――すべてのビール党に捧ぐ、読むほどに酩酊する個性豊かな紳士録。
房出勝彦さんが20年以上にわたって生み出してきたビールの数々は、忍びのごとく“知る人ぞ知る”存在であり続けてきた。そんなレア感も、クラフトビールの醍醐味だ。
「サイゾーさんってことは、やはりアレですか。忍者関連の企画か何かですか?」
開口一番、そんな疑問を口にしたのは、「エール工房de伊賀」を営む房出勝彦さんである。

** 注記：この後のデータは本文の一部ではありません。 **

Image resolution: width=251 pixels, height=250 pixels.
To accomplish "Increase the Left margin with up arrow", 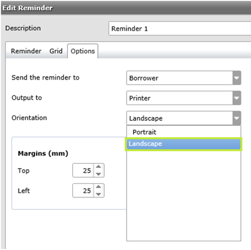I will (x=99, y=187).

なるほど、本誌の誌名の由来のひとつが、戦国時代に活躍した忍者・霧隠才蔵にあることは筆者も承知していたが、もちろんこれは単なる偶然。今回、「エール工房de伊賀」を訪ねたのは、あくまでそこに特筆すべきブルワーがいたからにほかならない。
三重県伊賀市といえば、言わずと知れた忍の里。その昔、伊賀流忍者の本拠地として栄えた歴史には、近年のインバウンドブームでいっそう注目が集まっている。
そこで外国人観光客向けに地ビールを造ってひと儲け――と思われそうだが、さにあらず。房出さんがクラフトビールの醸造を始めたのは今から20年以上も前、1998年のことなのだ。
「もともとは親の代から、伊賀市の名物である組みひもを作る仕事をしていたんです。ところが産業として徐々に衰退し、これは先々食えなくなるかもしれないと焦り、商売替えを考えるようになりました」
ブルワー転向のきっかけは、思わぬところにあった。